From space into your pocket

Sony promotes its new Walkman with an alien named Plato

Sony promotes its new Walkman with an alien named PlatoBy Thérèse Balduzzi A cute alien is at the center of a major offensive by Sony Electronics in America for its new Sony Walkman product line. The 21-year-old brand wants to position itself as a trendy brand among a new generation of young music lovers.
Under the title "The Walkman has landed," Sony Electronics is launching in America the biggest campaign it has ever launched for its Sony Walkman brand. The occasion is a new series of Walkman products: the CD Walkman, the MD Walkman (minidisc player) and the Network Walkman and Memory Stick Walkman digital audio players, which can store and play music from the Internet or CDs.
The campaign, in which Sony is said to have invested around $30 million, includes TV commercials, print ads, online advertising, and event and guerrilla marketing. Its target audience is the so-called Generation Y, often called "Why?" by cynics, the stragglers of Generation X, which are the current 14- to 24-year-olds.
The star of the marketing campaign is an alien named Plato. Four TV spots - "Spaceship," "Language Lab," "Dog," and "Dorm Room" - tell how Plato lands on a college campus, takes classes, lives in a college dorm, and relaxes while always listening to music from the new Sony Walkman.
Plato likes to have fun, has a generally easygoing attitude to life and a great sense of humor.

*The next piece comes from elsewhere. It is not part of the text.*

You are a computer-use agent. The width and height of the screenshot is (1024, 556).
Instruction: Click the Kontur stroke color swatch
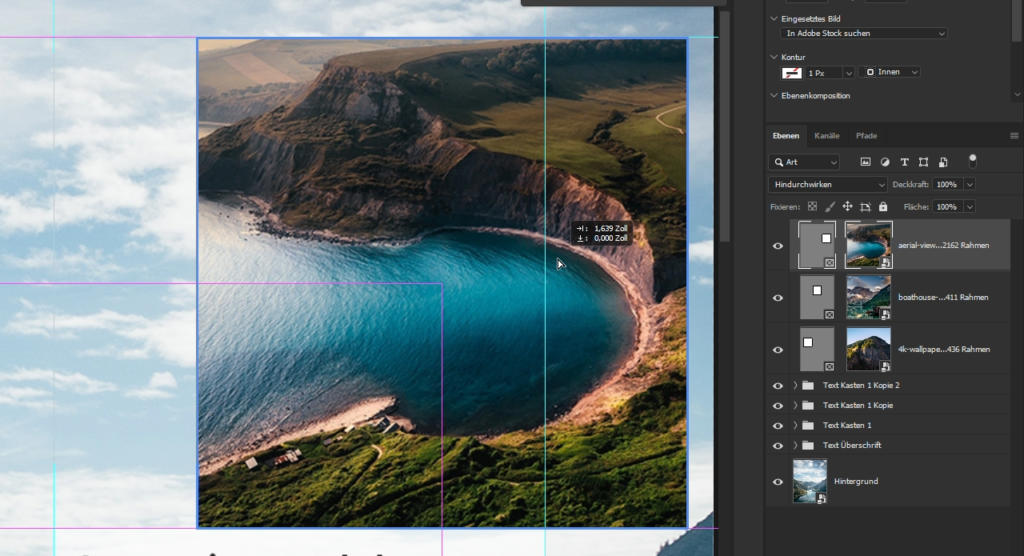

He is also technologically up to date, i.e. futuristic, and demonstrates the new digital Walkman models just imported from space to his astonished fellow students.
The spots will air primarily on cable stations, starting with the music station MTV. Print ads will appear in Rolling Stone, The Source and Teen People magazines, and Internet banner ads will appear on CD Now, Launch.com, MTV.com and Shockwave.com. Various links placed on search engines will direct Web surfers to the www. sony.com/walkman Web site, where they can download music.
Teenagers have no
Problems with Plato
The campaign was developed by Young & Rubicam Advertising in New York and aims to restore a trendier image to the Sony Walkman brand, one of the Japanese entertainment multinational's most successful products, which was launched in 1979. It alludes to values such as personal freedom, independence and creativity, and appeals to the savvy use of technology by today's teens.
Research conducted by Sony and Y&R showed that Generation Y listens to a wide range of music and has an optimistic outlook on life. That's why the commercials don't settle on a few musical styles, but eclectically draw from the broad spectrum of popular music.
Above all, the ability to download music from the Internet (or one's private CD collection) and then carry it around in the small, lightweight Walkmans in one's pocket should appeal to this generation and embody a piece of freedom in the 21st century.
Introducing a mascot in the form of the alien Plato is not seen as a gamble by Scott Edwards, Sony Electronics' vice president of marketing communications: "When we tested Plato in study groups, the reactions were very positive. Teenagers accepted him unconditionally and liked his personality."